Их обнаженные руки и плечи были залиты лунным светом. Лицо Таквер в ореоле темных волос и окружавших постель теней тоже как бы светилось. Шевек коснулся ее посеребренного луной плеча своей серебряной рукой, восхищаясь неожиданным теплом этого прикосновения.
— Если ты способна видеть вещь как нечто целое, — сказал он, — она всегда кажется прекрасной. Планета, человек, любое проявление жизни… Но если приглядеться, рассмотреть детали, то любая планета может показаться просто грудой камней и грязи.

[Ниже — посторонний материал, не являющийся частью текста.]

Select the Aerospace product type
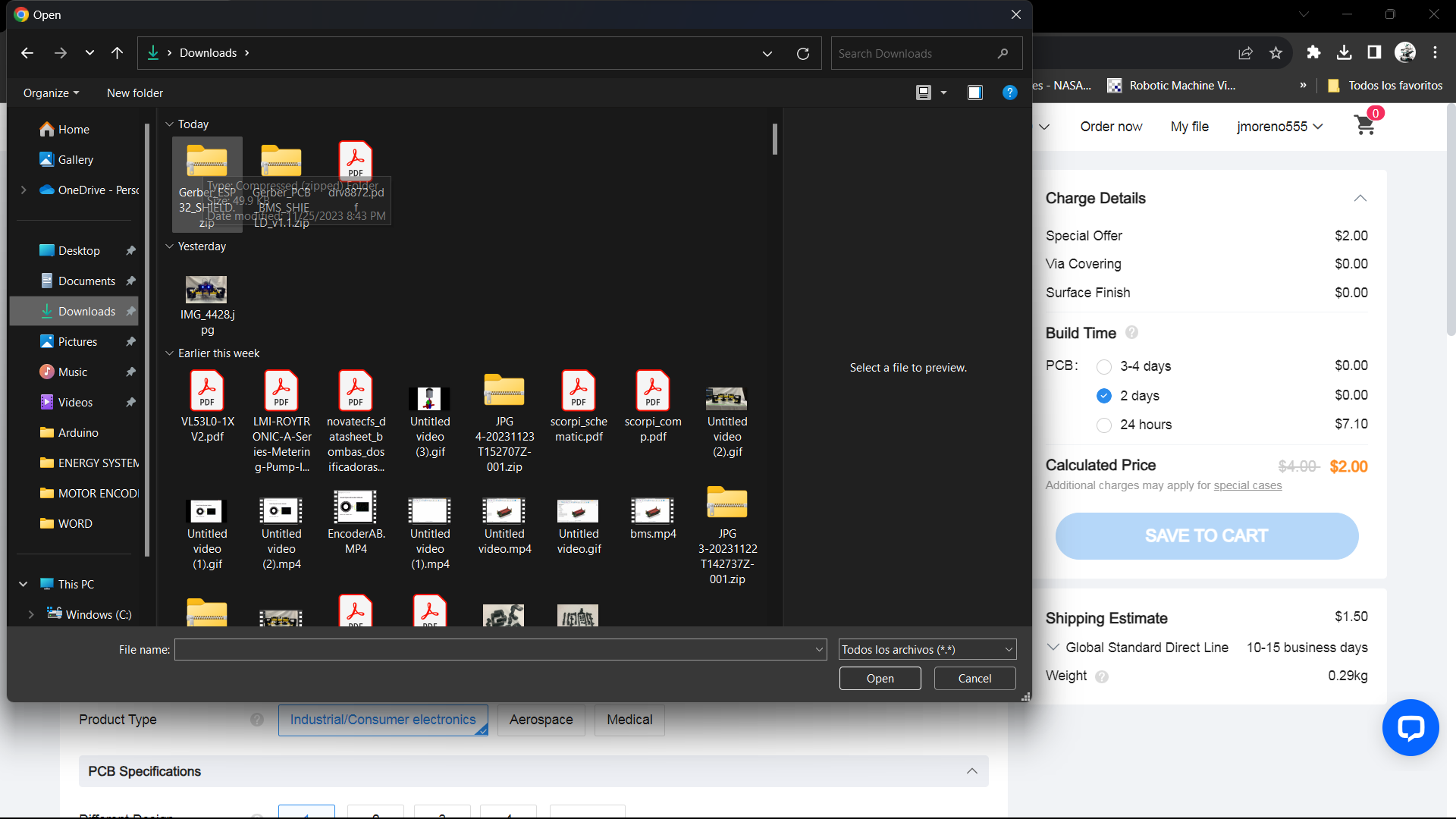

И будничная жизнь тоже покажется малопривлекательной — тяжкий труд, усталость, растерянность, непонимание цели… Нужны расстояние, промежуток времени, простор — чтобы увидеть, как прекрасна та или иная планета, твоя собственная каменистая земля… Чтобы увидеть ее как луну! А чтобы увидеть, как прекрасна жизнь, нужно оказаться в самой выгодной для этого точке: на пороге смерти.

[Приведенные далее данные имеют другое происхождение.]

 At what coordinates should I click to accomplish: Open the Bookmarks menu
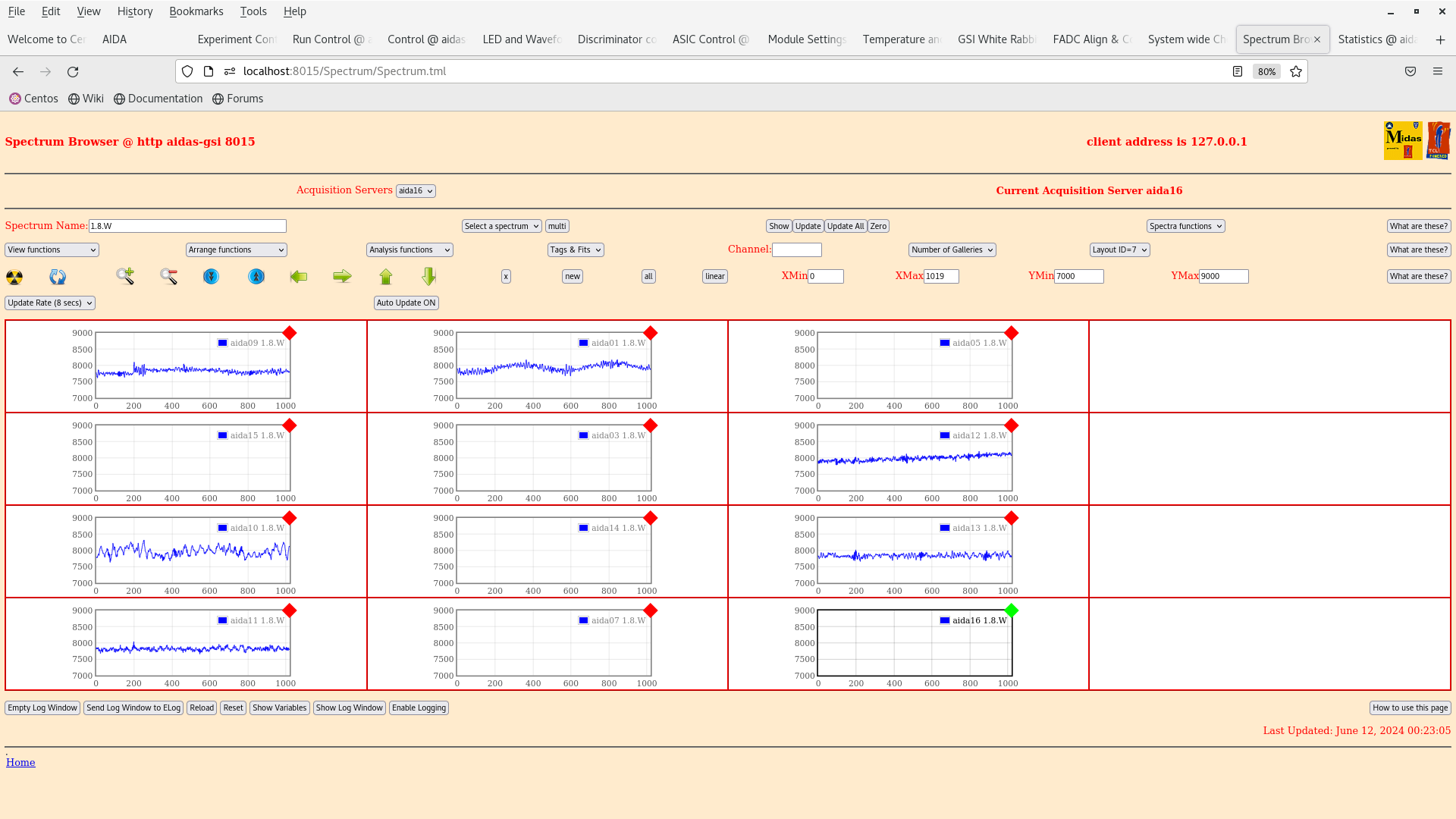[196, 11]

— Прекрасно! Нет уж, пусть Уррас остается себе в небесах и будет нашей луной — мне он не нужен! И я вовсе не хочу взбираться на собственное надгробие и оттуда оглядываться на прожитую жизнь, говоря: «О, как она была прекрасна!» Я хочу видеть, как она хороша, прямо сейчас, здесь, посреди отведенного мне пути! Мне совершенно ни к чему вечность.
— Это не имеет никакого отношения к вечности, — сказал Шевек, улыбаясь и нагибаясь к ней — худой, лохматый, сотканный из серебра и теней. — Чтобы увидеть жизнь как целое, тебе нужно лишь осознать, что она конечна, а ты смертна. Я умру, ты умрешь… иначе мы не могли бы любить друг друга. Солнце в небе когда-нибудь догорит дотла, иначе почему же оно старается так сиять?
— Ах, вечно эти твои разговоры! Твоя проклятая философия!
— Разговоры? Это не просто разговоры, Так. Я же ничего не доказываю. Это не просто аргументы. Это реальные факты. Все это совсем близко, можно коснуться рукой. Смотри, я касаюсь Целостности. Держу ее в руках. Скажи, где здесь лунный свет, а где Таквер? Чего же мне бояться смерти, если я держу в руках вечность, если я держу в руках свет?..
— Не будь собственником, — буркнула Таквер.
— Милая, не плачь.
— А я и не плачу. Это ты плачешь. Это же твои слезы.
— Я просто замерз. Этот лунный свет ужасно холодный.
— Ляг.
Он весь дрожал, когда она обняла его.
— Мне страшно, Таквер, — прошептал он.
— Тихо, милый мой, родной мой, тихо…
И в ту ночь, как и во многие другие, они уснули, крепко обняв друг друга.
Шевек нашел письмо в кармане своей новой, подбитой овечьей шерстью куртки, которую заказал на зиму на той кошмарной улице. Он понятия не имел, как письмо попало к нему в карман. Оно, безусловно, не было послано по почте — почту приносили три раза в день, и она состояла в основном из рукописей и перепечаток научных работ, которые присылали ему физики со всех концов Урраса, а также из приглашений на приемы и бесхитростных посланий школьников. Записка представляла собой листок тонкой бумаги, свернутый несколько раз; конверта не было; разумеется, не было также ни марки, ни почтового штемпеля.